··· Given information ···

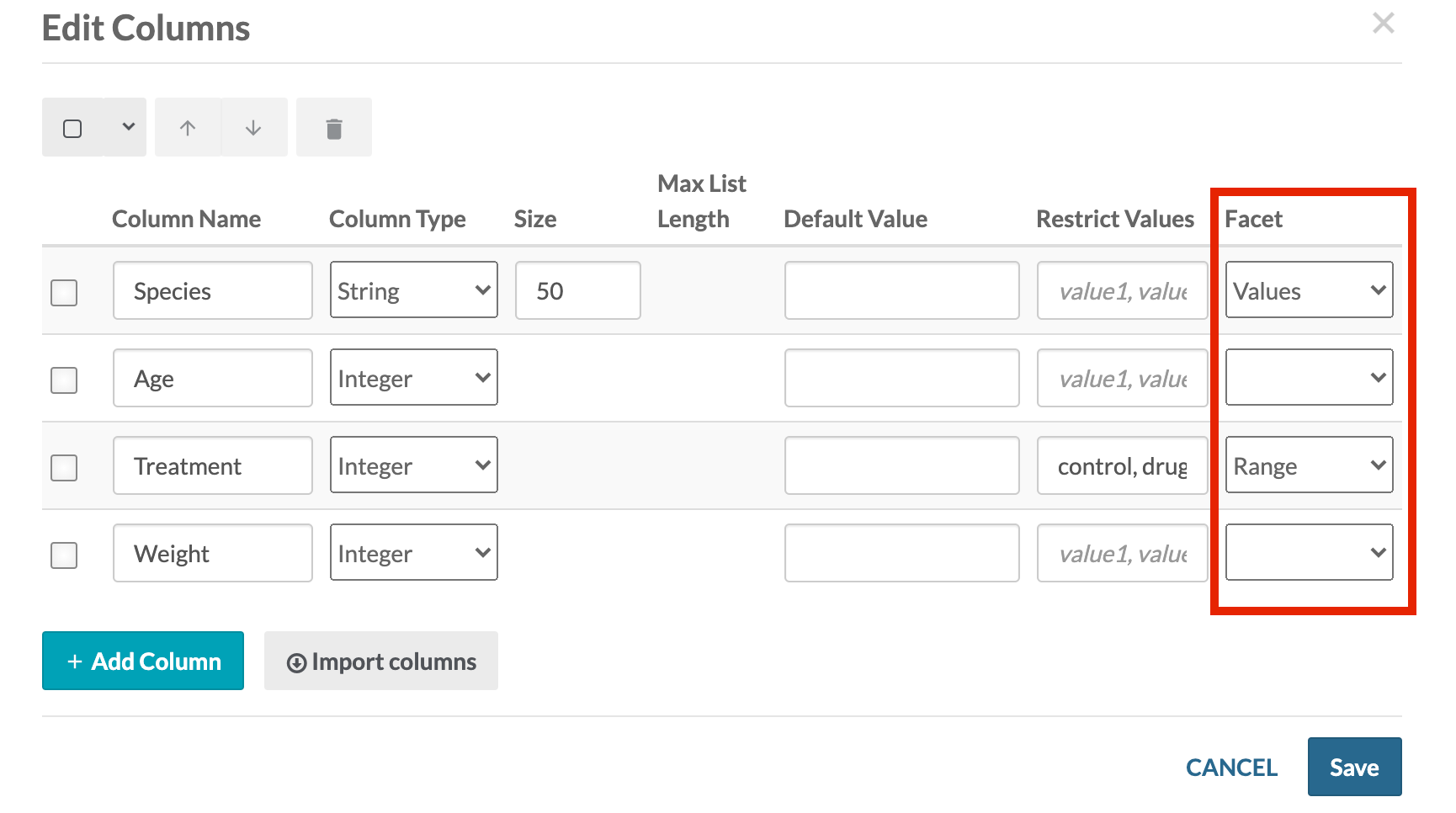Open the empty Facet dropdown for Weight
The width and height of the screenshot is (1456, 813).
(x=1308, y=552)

···
··· Given information ···

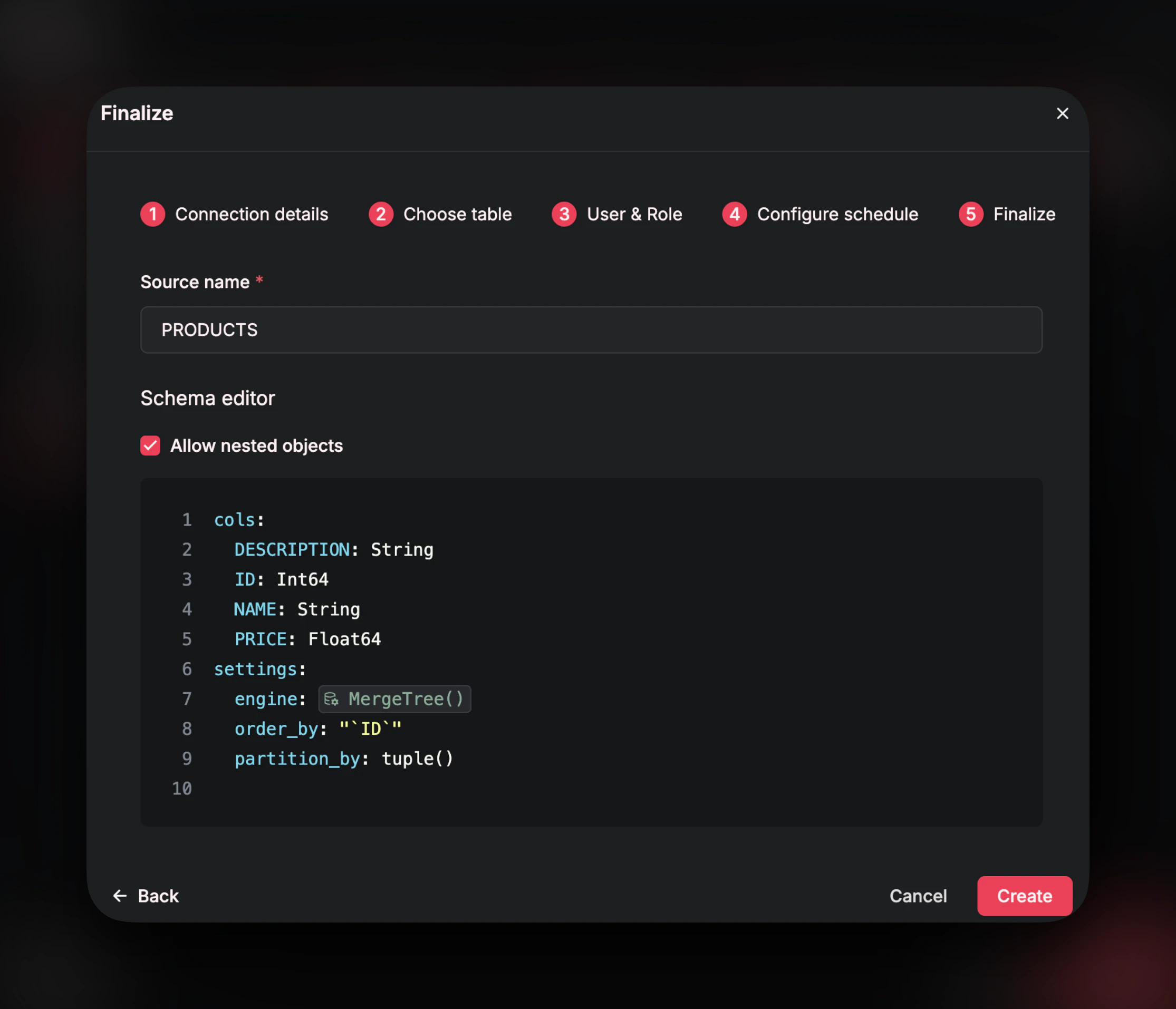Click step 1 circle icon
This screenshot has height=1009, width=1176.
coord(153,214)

···

== Work instructions ==
Quote the material above, everything from the line containing "Click step 1 circle icon" down to the line containing "coord(153,214)", with both of those lines included. Leave the pictures out.

== Correct output ==
Click step 1 circle icon
This screenshot has height=1009, width=1176.
coord(153,214)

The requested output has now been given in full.